Could you write out the opening lines of the data, word for word, stopping after the line that contains "Task: Check the positive polarity checkbox"?

*INPUT DATA:*
::::::

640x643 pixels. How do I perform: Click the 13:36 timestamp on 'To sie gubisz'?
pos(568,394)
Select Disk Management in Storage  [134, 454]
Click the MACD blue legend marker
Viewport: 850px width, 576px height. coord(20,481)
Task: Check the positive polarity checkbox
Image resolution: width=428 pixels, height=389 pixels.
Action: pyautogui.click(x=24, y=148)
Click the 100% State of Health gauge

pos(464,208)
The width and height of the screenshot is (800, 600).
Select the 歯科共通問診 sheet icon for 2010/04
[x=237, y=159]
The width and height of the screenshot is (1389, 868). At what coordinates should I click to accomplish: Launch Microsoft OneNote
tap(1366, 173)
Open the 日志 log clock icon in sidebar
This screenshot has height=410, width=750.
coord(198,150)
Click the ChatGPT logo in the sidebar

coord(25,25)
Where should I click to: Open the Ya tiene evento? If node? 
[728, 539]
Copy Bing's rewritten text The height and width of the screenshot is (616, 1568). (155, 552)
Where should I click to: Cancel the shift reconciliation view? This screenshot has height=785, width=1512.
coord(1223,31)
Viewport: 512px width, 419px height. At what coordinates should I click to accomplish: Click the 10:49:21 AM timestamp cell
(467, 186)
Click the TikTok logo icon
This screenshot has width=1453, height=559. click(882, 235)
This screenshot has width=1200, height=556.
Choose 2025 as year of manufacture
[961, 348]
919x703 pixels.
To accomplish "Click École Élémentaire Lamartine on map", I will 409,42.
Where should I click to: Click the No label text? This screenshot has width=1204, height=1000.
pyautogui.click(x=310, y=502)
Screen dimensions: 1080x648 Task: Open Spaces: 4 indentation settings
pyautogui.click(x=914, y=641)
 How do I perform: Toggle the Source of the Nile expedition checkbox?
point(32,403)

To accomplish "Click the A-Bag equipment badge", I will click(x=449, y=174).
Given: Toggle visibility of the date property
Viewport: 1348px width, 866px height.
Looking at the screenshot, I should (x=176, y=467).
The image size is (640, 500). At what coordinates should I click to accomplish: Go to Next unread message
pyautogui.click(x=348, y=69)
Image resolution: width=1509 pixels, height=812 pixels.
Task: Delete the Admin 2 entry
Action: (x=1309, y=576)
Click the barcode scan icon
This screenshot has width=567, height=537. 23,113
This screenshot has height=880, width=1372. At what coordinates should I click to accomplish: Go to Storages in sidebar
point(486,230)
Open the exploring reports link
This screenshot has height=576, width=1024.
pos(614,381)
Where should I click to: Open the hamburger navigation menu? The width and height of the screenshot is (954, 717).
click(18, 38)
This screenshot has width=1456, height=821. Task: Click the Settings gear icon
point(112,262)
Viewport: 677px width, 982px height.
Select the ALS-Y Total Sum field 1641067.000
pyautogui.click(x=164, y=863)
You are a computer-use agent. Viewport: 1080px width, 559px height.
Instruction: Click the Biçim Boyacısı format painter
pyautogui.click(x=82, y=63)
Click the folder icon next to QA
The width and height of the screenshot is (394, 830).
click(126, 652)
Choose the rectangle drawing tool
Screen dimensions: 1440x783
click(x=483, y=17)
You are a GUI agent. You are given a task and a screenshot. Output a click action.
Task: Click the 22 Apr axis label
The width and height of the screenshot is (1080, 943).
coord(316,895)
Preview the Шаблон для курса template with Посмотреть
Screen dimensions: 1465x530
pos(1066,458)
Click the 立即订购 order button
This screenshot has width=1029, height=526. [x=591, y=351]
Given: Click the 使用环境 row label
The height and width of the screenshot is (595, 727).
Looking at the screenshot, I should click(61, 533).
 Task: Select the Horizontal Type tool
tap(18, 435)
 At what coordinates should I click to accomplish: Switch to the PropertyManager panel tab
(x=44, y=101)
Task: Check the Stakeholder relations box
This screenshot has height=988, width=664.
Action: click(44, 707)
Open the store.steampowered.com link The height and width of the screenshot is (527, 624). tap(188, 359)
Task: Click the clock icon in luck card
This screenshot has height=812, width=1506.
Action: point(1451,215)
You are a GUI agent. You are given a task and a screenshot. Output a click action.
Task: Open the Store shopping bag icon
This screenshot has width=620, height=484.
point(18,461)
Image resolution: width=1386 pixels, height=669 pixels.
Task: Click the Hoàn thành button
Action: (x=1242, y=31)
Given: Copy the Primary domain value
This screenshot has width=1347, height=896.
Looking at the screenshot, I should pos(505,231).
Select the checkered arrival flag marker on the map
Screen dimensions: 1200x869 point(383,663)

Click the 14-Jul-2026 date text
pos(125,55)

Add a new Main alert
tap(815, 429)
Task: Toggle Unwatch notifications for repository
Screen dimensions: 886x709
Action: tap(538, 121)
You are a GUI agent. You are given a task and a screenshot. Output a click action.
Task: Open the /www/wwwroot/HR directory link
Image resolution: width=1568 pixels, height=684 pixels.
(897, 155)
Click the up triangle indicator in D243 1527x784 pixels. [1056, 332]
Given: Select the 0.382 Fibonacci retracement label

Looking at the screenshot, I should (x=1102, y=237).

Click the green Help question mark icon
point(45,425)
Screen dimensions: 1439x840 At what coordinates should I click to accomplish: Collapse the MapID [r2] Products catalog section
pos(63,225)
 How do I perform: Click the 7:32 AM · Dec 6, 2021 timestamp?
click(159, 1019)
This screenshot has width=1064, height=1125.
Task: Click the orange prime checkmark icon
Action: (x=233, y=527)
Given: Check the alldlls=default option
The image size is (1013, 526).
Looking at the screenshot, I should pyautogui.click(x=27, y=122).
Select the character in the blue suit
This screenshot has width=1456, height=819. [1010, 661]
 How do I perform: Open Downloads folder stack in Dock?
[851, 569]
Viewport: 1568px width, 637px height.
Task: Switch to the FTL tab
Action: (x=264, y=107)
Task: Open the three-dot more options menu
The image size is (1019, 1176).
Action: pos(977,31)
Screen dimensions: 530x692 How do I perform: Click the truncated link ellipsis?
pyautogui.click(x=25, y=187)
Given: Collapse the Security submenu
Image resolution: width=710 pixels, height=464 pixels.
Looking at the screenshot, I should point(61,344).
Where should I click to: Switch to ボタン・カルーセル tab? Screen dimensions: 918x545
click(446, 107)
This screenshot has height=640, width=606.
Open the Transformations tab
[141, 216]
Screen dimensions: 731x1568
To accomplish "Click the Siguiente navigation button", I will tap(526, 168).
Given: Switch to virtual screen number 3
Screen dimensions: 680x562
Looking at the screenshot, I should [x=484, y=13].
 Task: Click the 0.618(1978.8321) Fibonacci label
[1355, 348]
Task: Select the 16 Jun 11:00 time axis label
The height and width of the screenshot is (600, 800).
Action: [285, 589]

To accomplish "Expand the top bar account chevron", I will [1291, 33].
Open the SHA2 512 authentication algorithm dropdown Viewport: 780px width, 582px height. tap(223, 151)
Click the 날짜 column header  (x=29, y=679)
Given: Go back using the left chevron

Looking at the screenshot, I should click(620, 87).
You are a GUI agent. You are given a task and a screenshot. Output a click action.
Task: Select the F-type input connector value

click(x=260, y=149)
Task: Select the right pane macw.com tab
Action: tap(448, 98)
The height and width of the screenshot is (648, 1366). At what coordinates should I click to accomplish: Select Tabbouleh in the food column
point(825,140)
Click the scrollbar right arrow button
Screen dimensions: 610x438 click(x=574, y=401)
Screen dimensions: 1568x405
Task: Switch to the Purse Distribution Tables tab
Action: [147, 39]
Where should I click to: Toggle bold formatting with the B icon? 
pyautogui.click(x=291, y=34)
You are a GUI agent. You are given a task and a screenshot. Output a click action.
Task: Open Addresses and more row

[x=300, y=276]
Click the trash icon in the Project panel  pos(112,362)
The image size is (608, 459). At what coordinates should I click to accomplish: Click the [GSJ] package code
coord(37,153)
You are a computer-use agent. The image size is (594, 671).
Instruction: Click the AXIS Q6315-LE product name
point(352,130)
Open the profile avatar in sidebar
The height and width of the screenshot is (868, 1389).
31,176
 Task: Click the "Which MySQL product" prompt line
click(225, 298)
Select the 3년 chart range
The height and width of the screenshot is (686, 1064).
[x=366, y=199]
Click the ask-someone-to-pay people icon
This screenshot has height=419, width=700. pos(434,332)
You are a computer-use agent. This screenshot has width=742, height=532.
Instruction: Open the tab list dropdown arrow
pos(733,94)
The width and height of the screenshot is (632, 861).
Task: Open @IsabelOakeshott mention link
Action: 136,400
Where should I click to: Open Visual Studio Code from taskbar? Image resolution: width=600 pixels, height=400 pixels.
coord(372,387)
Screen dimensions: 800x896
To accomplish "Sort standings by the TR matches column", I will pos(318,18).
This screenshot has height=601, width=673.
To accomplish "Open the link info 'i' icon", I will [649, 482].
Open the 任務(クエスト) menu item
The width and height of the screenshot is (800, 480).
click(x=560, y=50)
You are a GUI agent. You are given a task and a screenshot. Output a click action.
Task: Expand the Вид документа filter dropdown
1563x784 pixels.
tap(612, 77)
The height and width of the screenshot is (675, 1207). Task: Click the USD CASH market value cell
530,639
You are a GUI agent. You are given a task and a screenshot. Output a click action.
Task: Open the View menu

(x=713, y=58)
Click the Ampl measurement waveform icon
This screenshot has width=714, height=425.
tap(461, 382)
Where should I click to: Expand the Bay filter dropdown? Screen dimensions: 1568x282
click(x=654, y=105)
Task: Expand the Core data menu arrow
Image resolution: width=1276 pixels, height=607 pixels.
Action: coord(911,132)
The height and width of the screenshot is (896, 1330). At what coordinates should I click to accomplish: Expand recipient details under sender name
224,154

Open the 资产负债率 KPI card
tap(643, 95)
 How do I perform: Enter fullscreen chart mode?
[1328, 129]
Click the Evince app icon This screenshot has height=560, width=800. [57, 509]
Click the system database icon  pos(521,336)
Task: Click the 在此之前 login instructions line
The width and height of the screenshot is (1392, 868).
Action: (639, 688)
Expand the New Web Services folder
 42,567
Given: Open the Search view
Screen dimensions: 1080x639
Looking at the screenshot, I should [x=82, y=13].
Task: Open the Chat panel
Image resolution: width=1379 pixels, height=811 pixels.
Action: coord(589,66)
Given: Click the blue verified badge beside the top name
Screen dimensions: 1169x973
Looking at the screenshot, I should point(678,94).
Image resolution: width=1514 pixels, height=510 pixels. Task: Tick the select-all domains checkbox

::::::

*ANSWER SECTION:*
640x643 pixels. How do I perform: Click the 13:36 timestamp on 'To sie gubisz'?
pos(568,394)
Select Disk Management in Storage  [134, 454]
Click the MACD blue legend marker
Viewport: 850px width, 576px height. coord(20,481)
Task: Check the positive polarity checkbox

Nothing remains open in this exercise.